Selections vary, but a wide variety of dwarf fruit trees are available to the home gardener. Choose a tree whose main stem is at least a half-inch in diameter, with three to five evenly spaced branches, 2 feet above the graft union (the swollen area where the rootstock meets the main stem). The tree should be pyramid in shape and at least a year old.

Plant the tree in a well-drained soil high in organic matter. Have a soil test performed and adjust accordingly.

Trees need six to eight hours of full sunlight each day, so place trees away from structures a distance equal to two-thirds of their mature height. If the tree is planted in a lawn area, keep the grass from growing right up to the trunk because heavily watered lawns can cause the trunk to rot and die. Leave at least a 1-foot area around the tree free from grass to avoid this problem.

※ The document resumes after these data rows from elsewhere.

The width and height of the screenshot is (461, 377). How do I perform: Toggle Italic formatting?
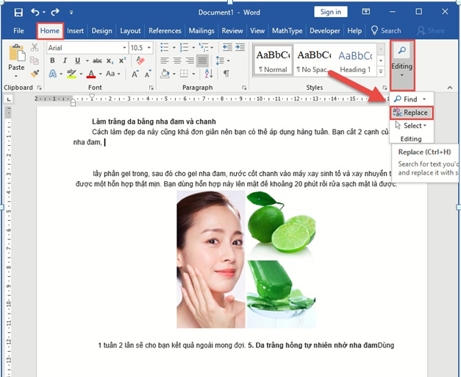(x=65, y=60)
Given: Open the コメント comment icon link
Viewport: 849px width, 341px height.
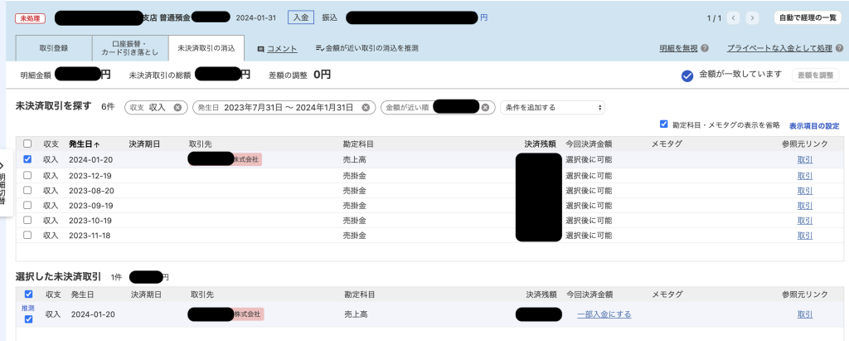Looking at the screenshot, I should click(277, 49).
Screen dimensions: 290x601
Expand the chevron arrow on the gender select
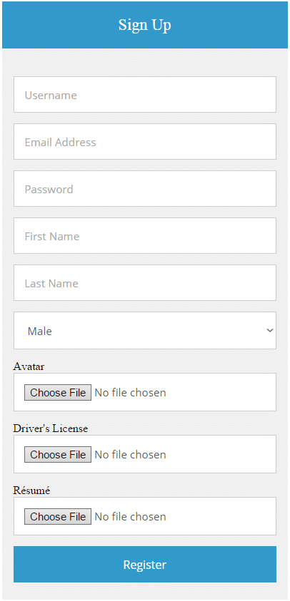[269, 330]
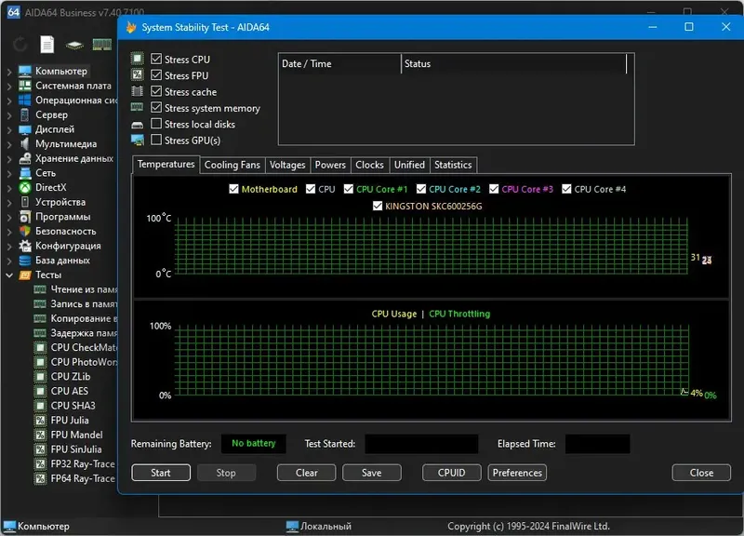Viewport: 744px width, 536px height.
Task: Click the Stress FPU percent icon
Action: click(x=136, y=75)
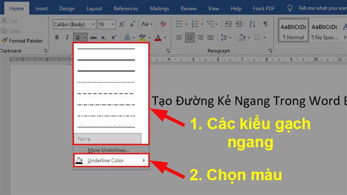Show paragraph marks with the pilcrow icon
The width and height of the screenshot is (347, 195).
[265, 24]
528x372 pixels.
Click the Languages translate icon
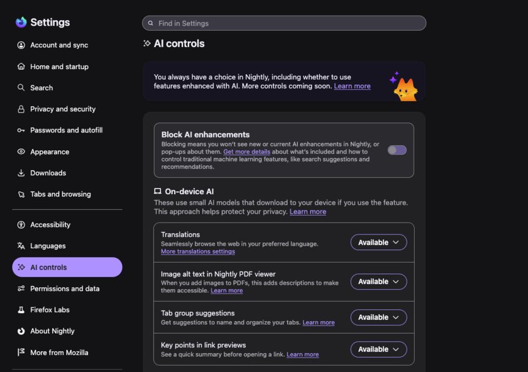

Dig a hole large enough to give the roots spreading room. Restricted roots slow growth and cause trees to produce fewer blossoms. Spread the roots while placing the tree into the hole, backfill and tamp down, allowing the graft union to be 2 to 3 inches above the soil. Water the tree to a depth of at least 12 to 18 inches. Make a well around the base of the tree and apply mulch.

Nutrients are needed for proper growth. A fertilizer higher in phosphorous and potassium should be used at planting time to ensure proper root and stem growth. You won’t see any evidence of growth during the fall because all energies are going into the root system. Once established, a good, balanced fertilizer high in nitrogen can be applied, but avoid overfeeding, as it can cause excessive growth and low blossom production. Therefore, apply a minimum amount of fertilizer in early spring and a supplemental feeding in early summer.

Water trees thoroughly every other week. Water-stressed fruit trees produce damaged fruit.

Pruning should take place at planting time, too. Cut back the top of the tree by one-third and remove all weak side branches. Not pruning at planting time leads to weak new growth.

Pollination is required for a tree to produce fruit. Many apple trees cannot produce fruit from their own pollen. For that reason, plant two varieties next to each other to ensure pollination. Sweet cherry trees, such as Bing and Napoleon do not pollinate each other, either, so plant them with a sour cherry like Montgomery to ensure successful pollination.

All-purpose fruit tree spray should be used periodically to control insects and disease. Follow the label for instructions on when and how to apply.